The written sources for the Viking Age in Britain are not a straightforward guide to contemporary events. These were documents written for specific purposes, in different times and in different places, each one reflecting the views of the people who compiled or commissioned them. As such, they are partial and biased, limited by the range of knowledge which their authors possessed, though not by their imaginations. By far the most important sources for this period are the various manuscripts of the Anglo-Saxon Chronicle. The first, and oldest, of these manuscripts is normally referred to as the A text or, sometimes, as the ‘Winchester Chronicle’. It was put together in the late ninth century – probably in the 890s – as part of the intellectual scene that surrounded the court of King Alfred in Wessex. All later historians and chroniclers of the Middle Ages, including the other texts of the Anglo-Saxon Chronicle, rely on the A text to some degree.
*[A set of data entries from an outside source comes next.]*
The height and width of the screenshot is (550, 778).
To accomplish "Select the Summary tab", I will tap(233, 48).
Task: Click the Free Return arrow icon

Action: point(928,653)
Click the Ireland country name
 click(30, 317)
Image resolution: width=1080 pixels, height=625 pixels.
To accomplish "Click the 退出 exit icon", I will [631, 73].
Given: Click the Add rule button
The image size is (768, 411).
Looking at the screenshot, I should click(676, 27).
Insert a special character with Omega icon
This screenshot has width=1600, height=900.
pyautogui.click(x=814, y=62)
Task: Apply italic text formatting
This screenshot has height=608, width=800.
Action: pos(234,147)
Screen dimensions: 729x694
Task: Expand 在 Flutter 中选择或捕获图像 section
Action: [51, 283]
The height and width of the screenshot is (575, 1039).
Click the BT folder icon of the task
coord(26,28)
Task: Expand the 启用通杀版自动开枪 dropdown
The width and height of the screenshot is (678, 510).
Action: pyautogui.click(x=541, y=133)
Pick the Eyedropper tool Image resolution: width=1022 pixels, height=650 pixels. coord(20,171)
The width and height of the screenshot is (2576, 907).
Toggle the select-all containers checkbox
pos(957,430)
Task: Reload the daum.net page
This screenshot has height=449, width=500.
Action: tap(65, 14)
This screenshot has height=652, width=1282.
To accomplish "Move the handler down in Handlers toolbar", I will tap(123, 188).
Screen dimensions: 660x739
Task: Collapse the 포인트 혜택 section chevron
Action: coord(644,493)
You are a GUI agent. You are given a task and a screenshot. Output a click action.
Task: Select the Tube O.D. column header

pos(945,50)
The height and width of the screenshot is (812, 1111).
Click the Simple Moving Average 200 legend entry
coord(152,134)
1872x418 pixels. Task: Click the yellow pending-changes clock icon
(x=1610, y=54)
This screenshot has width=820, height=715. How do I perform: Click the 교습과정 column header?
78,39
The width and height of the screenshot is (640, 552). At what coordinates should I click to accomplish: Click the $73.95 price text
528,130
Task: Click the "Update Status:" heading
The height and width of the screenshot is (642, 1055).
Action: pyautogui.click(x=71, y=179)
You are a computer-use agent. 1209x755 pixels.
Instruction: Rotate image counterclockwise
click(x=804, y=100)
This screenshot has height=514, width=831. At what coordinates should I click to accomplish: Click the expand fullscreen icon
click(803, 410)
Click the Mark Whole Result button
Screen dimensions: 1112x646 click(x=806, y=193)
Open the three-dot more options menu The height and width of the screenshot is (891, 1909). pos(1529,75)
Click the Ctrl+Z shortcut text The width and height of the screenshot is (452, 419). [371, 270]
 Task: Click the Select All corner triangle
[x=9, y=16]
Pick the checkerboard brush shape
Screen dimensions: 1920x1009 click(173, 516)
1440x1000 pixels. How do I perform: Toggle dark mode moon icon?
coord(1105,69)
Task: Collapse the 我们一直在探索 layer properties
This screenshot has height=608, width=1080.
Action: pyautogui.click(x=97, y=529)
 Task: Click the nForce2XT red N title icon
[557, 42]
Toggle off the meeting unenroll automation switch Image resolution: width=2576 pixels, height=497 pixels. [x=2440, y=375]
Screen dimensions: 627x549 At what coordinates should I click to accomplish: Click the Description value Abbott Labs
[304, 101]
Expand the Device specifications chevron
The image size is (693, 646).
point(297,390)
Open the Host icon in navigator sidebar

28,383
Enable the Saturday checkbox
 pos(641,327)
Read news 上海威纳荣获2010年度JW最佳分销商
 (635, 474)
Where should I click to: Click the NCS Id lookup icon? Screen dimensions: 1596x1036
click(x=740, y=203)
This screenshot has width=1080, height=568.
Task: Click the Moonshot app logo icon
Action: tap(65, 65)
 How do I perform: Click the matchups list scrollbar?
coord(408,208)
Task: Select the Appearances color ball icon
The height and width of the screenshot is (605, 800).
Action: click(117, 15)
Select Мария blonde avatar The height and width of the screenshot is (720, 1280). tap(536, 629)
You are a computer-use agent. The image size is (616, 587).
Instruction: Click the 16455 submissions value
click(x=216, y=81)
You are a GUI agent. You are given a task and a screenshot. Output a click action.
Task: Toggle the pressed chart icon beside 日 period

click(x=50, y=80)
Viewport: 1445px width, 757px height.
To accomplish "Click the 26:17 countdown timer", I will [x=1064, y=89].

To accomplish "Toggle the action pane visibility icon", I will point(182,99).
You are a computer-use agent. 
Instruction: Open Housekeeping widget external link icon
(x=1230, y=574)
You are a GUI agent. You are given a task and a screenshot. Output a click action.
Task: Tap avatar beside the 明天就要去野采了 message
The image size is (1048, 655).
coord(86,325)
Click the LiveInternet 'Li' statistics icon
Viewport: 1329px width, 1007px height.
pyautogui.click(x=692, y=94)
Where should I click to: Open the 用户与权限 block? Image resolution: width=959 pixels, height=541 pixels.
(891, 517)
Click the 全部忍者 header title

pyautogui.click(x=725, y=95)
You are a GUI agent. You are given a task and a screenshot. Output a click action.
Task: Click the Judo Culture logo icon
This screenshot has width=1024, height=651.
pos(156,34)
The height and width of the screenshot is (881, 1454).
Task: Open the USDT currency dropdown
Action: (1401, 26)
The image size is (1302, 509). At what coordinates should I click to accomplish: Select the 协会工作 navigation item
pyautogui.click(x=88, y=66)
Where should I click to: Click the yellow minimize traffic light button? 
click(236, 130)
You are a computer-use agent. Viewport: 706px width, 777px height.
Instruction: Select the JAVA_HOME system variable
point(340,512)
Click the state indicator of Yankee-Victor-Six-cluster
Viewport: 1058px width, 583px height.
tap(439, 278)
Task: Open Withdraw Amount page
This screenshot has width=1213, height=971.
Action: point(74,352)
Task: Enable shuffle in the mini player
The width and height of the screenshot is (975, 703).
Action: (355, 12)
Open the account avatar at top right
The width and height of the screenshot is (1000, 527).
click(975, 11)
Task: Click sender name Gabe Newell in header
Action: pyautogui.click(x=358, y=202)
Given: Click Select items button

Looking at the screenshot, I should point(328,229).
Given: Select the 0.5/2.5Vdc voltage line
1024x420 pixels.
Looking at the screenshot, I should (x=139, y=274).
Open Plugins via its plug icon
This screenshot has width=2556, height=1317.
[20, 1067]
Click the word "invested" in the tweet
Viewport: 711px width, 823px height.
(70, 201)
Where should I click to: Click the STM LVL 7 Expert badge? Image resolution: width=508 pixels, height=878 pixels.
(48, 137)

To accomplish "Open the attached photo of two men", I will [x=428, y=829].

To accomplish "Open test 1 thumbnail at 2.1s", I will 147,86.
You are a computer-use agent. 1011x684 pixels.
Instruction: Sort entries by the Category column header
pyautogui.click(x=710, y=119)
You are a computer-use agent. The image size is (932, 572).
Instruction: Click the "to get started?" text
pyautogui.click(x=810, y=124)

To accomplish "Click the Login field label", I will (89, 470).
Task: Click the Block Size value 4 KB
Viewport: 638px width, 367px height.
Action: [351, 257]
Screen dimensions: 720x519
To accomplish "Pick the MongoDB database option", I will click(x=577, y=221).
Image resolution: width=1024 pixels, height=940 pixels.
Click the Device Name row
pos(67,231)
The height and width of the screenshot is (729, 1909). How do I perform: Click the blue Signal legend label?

The earliest record of the Viking arrival on Portland is found in the A text, and was therefore written down a century later than the events it describes. Although this Chronicle almost certainly contains real traditions and material from older sources, none of these survive for us to make a comparison. The suspicion therefore remains that the view of history which the Chronicle presents is coloured by a bleak century of Scandinavian plunder, conquest and colonization. In particular, one might justly raise an eyebrow at the chronicler’s assertion that these ‘were the first ships of Danish men which came to the land of the English [Angelcynnes lond]’: quite apart from the vexed question of what exactly the chronicler meant by ‘Angelcynnes lond’, one might well question how, 100 years later and from the perspective of Britain’s most southerly realm, such knowledge could possibly have been possessed.19
The A text tells us, in no uncertain terms, that the newcomers were ‘Danish’ (denisc). While this might seem, on the face of things, to be a useful statement of origins, it is not at all certain whether that which seemed ‘danish’ to Anglo-Saxon eyes would necessarily appear ‘Danish’ to our own. As will be seen, the term denisc (along with other generic terms used throughout Britain) in fact came to be applied indiscriminately to people and things held to have emanated from the North. Far more promising is the statement that the newcomers were ‘Northmen’ (Norðmanna) from Hordaland (Hereðalande), now a county of western Norway centred on Bergen. Alas, this is surprisingly (and suspiciously) specific. The earliest record of this notice is found, not in the A text, but in the so-called ‘northern recension’ of the Anglo-Saxon Chronicle, and can be dated no earlier than the mid-eleventh century – at least 250 years after the incident at Portland. This reference may shed more light on the origin of eleventh-century Scandinavian settlers in Northumbria than it does on events in late eighth-century Wessex.20
In other words, the sources – so promising at first reading – really only tell us that the newcomers were foreigners, probably from somewhere across the North Sea. It is certain, however, that the people of Britain thought something when they encountered strangers on their beaches and imagined the worlds from which they had come. Understanding what that something might have been – what it meant – is bound up with how the people of early medieval Britain understood their own world, and their place within it.
2
Then the Lord said unto me, Out of the north an evil shall break forth upon all the inhabitants of the land.
JEREMIAH 1:151
northwards lies the road to hell
SNORRI STURLUSON, Gylfaginning (early thirteenth century)2
Ærest of swin forda upp andlang broces to ceolnes wyllan …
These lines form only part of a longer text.